Band: Entera
Translation: LordPist
Line Up:

  • Carsten Lutter – Vocals, Bass
  • Marc Latendin – Drums
  • Nino Helfrich – Guitars



Today Aristocrazia hosts Carsten Lutter, a veteran of the German thrash metal scene and the man behind Entera, a band that has been active for over two decades. Let's see what he has to tell us:


Hello Carsten and welcome to Aristocrazia Webzine, how did you spend your summer? Have you performed around?

Carsten: We had to change our line up in March because our guitarist had some medical issues and had to leave. And our session drummer had to leave also. That`s why we didn`t perform in summer and spend our time writing new songs. After we thought some of our old songs to the new band members we were able to perform again in September.

Entera is your band, could you please tell us how it started and what were the high spots over its course?

It all started back in 1989 in a small town called Homburg.
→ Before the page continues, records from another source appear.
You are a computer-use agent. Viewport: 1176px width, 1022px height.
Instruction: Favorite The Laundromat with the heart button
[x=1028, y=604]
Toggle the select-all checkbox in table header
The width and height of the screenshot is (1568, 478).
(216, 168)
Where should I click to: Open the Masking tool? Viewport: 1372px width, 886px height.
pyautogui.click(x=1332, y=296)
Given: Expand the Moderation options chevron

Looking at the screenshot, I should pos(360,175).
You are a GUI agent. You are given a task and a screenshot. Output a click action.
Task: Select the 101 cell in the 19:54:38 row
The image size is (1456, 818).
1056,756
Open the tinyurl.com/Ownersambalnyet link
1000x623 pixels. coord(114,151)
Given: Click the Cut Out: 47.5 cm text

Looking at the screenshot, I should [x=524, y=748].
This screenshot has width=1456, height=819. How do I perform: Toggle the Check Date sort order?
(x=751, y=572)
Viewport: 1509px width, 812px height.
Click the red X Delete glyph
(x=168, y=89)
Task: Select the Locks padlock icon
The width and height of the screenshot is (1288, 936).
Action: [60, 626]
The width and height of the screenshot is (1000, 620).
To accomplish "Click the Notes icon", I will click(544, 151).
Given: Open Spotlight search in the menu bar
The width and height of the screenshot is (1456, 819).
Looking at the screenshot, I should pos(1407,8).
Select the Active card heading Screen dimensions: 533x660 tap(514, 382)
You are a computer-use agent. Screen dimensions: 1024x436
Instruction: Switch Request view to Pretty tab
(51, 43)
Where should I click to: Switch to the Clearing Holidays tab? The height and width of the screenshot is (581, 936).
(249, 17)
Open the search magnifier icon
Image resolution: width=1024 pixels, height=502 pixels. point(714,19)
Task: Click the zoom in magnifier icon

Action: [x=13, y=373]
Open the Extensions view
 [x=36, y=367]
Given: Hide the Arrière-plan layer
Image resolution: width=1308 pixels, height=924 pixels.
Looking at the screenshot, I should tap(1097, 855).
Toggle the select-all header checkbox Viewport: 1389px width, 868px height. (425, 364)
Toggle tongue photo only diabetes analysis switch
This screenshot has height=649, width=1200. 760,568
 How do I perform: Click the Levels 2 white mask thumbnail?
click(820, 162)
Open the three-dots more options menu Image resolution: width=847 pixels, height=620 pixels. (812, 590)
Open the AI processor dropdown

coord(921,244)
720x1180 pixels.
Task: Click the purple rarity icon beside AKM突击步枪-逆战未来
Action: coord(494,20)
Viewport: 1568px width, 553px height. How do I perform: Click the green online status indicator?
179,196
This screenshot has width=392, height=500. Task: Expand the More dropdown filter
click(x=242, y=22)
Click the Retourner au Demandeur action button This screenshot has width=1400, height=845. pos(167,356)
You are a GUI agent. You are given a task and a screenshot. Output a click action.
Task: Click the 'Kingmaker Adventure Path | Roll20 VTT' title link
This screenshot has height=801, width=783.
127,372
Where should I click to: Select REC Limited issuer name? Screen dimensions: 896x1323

I was looking for people to form a band and finally found them in early 1990. We started off with five people, a bass player, two guitarists, a drummer and a vocalist and had our first in 1993. Right on time for the release of our first EP two members of the band left us. So we became a three man band and stayed one ever since. This release was our first highlight followed by every other release and of course concerts like the festival in St. Ingbert (1993), the farewell concert in 2003 in Pirmasens before we moved to Nuremberg and concerts with bands like Master, Malevolent Creation, Fleshless and Debauchery. And our latest highlight was the song "Sanguis Humanus" that was featured in the soundtrack for the horror movie "Suffer And Die".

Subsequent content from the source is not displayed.